What the task requires - Below are the records. Gather each line that holds "left".

Stored data -

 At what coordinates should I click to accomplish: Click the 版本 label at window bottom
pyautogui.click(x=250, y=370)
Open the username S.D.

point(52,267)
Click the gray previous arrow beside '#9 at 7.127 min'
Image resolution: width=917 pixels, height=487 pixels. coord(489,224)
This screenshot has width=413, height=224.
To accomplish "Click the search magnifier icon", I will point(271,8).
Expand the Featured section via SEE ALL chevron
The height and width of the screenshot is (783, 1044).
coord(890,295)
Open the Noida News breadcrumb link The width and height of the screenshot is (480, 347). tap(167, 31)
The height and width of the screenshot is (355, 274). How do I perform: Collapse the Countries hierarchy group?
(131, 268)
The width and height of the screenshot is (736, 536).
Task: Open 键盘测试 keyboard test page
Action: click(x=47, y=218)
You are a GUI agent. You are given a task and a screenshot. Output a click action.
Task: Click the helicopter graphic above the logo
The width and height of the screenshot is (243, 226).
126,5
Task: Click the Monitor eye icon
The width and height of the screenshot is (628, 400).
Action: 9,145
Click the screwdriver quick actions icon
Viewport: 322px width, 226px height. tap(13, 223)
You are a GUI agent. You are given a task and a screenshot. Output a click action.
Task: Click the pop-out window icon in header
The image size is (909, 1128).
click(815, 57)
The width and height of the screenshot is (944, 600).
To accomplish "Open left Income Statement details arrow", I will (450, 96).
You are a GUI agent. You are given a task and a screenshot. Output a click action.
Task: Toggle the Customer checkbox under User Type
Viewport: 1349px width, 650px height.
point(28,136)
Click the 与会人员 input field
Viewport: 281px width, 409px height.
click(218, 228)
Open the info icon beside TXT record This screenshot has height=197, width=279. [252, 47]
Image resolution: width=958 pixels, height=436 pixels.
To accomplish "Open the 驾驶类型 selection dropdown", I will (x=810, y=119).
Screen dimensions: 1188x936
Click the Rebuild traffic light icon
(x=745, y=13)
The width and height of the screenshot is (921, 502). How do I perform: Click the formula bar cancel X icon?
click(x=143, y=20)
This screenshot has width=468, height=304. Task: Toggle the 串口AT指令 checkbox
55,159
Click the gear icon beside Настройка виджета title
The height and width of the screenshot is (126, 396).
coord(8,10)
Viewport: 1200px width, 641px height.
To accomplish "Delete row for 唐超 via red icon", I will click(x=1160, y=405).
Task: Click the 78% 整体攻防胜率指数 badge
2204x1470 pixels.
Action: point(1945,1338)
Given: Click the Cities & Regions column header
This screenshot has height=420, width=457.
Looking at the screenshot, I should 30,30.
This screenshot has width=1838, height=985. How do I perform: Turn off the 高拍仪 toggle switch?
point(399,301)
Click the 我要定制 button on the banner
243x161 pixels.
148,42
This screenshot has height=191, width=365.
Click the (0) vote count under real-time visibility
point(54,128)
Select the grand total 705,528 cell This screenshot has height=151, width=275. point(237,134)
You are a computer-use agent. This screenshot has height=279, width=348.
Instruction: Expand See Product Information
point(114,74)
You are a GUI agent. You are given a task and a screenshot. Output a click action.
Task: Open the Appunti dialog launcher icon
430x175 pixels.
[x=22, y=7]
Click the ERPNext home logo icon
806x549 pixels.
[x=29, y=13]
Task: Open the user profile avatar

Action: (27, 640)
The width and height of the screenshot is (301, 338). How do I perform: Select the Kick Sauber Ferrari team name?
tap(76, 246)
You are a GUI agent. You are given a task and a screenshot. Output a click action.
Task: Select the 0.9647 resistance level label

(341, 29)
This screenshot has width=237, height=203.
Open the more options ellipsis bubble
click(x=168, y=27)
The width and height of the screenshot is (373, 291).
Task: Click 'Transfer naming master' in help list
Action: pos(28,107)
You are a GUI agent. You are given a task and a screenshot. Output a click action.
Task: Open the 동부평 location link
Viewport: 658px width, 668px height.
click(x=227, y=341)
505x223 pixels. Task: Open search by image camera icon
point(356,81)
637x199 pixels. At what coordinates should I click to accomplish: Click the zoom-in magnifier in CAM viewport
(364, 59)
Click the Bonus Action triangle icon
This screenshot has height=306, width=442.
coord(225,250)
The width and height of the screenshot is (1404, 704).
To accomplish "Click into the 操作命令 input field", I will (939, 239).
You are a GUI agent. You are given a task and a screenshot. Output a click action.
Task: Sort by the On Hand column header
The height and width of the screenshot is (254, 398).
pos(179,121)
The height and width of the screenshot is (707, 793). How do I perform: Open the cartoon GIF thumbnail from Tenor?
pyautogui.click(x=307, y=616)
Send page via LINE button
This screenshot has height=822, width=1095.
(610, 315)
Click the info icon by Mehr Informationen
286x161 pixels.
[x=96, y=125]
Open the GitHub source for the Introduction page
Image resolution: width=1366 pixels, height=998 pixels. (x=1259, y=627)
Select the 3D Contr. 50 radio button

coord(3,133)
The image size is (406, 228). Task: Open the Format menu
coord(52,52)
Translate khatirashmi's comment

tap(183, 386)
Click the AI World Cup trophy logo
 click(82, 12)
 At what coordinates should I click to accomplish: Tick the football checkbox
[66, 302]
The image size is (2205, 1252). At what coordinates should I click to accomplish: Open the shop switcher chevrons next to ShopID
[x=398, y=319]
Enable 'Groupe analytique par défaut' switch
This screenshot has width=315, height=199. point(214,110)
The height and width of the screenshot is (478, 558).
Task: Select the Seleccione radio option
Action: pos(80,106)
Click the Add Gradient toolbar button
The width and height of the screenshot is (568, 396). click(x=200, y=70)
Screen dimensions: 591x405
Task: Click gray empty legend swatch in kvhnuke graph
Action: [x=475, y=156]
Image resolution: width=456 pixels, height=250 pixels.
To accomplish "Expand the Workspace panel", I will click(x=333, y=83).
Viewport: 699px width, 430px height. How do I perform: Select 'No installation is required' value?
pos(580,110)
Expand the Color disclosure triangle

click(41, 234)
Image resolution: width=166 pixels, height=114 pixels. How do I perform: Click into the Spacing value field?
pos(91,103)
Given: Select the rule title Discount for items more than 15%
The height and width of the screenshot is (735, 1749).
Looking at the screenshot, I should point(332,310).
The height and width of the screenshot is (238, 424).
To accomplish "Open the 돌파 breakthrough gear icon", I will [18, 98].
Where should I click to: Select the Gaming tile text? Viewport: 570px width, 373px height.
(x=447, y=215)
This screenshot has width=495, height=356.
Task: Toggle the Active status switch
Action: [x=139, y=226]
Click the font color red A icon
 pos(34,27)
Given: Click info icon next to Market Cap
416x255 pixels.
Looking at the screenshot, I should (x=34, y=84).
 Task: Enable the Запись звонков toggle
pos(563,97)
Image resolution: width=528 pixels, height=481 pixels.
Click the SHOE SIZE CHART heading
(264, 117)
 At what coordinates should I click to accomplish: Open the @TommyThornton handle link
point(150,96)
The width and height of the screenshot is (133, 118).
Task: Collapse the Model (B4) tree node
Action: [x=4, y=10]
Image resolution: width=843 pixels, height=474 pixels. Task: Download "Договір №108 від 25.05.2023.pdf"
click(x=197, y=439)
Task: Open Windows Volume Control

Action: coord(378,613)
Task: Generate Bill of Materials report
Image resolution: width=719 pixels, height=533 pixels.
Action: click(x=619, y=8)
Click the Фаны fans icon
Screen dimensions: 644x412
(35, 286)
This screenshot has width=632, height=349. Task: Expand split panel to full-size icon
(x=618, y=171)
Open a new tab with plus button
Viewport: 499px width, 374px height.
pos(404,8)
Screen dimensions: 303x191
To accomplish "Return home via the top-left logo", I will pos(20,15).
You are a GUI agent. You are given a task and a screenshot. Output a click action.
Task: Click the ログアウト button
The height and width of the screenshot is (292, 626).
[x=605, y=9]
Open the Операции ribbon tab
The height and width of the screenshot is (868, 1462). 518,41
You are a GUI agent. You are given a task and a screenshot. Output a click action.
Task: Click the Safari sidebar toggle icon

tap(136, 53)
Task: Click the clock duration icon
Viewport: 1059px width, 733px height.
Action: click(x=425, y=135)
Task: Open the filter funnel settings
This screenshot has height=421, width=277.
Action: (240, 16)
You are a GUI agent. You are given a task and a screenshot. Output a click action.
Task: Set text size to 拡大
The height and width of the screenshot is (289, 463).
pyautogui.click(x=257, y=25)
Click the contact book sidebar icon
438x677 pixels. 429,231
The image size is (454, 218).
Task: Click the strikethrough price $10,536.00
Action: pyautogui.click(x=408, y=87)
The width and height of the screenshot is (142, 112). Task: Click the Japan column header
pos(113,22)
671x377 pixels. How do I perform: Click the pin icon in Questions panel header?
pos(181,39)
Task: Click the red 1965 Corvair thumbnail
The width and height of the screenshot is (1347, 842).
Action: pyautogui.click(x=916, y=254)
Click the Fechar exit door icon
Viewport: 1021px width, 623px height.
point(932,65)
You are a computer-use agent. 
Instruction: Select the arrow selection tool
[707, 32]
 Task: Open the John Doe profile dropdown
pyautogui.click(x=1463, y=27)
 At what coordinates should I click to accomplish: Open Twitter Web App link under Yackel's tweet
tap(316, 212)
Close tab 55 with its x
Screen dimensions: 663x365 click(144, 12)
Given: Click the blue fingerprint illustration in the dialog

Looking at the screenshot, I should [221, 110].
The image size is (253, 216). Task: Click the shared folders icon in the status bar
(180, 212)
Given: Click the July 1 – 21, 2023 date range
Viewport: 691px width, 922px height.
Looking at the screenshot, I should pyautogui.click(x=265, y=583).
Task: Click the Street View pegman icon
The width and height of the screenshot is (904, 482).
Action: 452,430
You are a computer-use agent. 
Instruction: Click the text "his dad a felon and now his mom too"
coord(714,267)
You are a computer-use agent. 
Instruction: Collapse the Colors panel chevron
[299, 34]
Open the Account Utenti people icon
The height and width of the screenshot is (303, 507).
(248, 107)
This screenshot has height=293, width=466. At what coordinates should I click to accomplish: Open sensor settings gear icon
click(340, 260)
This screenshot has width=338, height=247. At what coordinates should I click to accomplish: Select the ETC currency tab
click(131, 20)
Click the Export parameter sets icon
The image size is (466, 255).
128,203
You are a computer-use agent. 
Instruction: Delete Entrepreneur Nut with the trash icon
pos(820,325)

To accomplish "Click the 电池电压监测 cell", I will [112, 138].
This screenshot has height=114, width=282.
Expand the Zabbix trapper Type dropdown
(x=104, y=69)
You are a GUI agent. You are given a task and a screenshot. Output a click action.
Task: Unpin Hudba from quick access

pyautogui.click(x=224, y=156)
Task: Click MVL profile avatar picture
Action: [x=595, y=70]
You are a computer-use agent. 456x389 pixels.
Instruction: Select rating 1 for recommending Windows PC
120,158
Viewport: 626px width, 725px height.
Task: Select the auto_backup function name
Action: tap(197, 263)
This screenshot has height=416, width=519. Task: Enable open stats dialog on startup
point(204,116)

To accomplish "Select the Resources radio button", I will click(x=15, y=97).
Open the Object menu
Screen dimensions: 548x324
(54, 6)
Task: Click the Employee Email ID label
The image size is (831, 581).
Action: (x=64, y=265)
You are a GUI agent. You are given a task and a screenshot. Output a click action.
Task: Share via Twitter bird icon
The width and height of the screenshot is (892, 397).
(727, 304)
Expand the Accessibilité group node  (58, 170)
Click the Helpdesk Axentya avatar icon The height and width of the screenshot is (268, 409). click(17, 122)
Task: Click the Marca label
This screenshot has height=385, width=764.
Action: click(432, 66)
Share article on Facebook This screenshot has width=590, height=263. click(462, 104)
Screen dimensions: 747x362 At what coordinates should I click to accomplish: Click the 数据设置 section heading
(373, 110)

The completed task -
To accomplish "Open left Income Statement details arrow", I will (450, 96).
To accomplish "Return home via the top-left logo", I will pos(20,15).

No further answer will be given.